Supplied records:
_ _ _

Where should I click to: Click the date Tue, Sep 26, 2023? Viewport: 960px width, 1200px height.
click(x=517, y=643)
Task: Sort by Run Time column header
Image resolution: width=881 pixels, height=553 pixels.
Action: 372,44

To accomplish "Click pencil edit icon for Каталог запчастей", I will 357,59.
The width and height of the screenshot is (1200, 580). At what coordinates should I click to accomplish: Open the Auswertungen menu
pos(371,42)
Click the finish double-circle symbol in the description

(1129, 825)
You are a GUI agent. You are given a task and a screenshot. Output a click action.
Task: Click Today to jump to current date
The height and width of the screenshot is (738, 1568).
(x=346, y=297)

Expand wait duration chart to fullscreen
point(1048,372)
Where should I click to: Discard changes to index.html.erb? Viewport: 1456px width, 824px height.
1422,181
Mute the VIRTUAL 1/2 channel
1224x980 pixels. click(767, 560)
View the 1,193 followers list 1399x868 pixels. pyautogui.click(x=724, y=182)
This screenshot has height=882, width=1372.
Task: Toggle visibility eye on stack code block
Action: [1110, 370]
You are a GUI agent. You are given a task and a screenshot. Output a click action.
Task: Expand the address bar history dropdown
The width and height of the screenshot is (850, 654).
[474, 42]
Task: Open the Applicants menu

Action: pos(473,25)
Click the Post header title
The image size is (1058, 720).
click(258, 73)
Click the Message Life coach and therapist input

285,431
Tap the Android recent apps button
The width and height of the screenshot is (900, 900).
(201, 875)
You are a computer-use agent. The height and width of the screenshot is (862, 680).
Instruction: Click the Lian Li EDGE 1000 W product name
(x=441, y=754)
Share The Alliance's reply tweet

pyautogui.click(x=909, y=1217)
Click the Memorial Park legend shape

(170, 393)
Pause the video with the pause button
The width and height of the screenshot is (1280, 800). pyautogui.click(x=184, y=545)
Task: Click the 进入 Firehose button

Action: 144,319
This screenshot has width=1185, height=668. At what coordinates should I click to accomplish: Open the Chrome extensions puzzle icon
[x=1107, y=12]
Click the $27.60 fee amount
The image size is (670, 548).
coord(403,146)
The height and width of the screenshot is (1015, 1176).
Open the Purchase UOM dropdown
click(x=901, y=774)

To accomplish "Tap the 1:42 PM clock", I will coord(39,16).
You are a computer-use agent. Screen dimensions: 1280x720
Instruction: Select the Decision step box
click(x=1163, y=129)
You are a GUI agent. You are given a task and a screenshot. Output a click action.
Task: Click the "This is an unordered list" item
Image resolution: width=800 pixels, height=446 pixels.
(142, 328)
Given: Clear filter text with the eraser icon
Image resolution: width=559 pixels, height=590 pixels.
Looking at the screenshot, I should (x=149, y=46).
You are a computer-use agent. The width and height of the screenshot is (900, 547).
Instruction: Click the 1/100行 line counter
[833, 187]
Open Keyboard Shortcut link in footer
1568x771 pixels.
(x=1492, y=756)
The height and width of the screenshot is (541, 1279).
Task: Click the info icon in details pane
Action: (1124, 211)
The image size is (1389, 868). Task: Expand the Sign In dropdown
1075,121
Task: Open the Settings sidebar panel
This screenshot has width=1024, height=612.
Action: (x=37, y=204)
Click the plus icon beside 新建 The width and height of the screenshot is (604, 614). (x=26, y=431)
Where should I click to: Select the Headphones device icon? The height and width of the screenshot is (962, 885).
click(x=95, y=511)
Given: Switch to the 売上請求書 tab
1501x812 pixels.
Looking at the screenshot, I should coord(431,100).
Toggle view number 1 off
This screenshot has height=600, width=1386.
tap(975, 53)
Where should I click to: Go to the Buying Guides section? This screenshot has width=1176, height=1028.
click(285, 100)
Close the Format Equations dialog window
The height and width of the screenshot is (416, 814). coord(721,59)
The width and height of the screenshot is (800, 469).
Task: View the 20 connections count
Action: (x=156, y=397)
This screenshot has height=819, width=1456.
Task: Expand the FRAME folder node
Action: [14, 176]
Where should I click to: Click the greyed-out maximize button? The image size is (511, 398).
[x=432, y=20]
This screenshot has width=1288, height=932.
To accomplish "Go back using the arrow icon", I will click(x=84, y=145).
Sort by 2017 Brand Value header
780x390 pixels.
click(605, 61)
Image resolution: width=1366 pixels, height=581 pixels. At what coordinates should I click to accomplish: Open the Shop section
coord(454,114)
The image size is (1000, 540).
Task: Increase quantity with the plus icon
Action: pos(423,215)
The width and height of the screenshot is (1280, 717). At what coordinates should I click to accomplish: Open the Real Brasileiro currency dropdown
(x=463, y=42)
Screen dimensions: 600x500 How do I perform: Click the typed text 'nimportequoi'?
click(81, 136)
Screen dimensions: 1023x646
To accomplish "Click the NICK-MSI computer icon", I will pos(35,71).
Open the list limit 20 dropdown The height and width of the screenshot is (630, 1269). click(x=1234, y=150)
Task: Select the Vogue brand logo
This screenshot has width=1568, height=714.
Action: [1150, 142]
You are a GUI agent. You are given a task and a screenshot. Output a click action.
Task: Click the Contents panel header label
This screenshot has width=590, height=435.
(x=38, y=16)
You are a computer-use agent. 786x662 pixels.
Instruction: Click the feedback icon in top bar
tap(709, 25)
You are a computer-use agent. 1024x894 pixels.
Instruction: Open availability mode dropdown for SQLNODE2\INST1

_ _ _

Reproduce verbatim the lines of the listing above, starting with the line that contains "I will 357,59." and continuing through the line that contains "(1129, 825)".

To accomplish "Click pencil edit icon for Каталог запчастей", I will 357,59.
The width and height of the screenshot is (1200, 580). At what coordinates should I click to accomplish: Open the Auswertungen menu
pos(371,42)
Click the finish double-circle symbol in the description

(1129, 825)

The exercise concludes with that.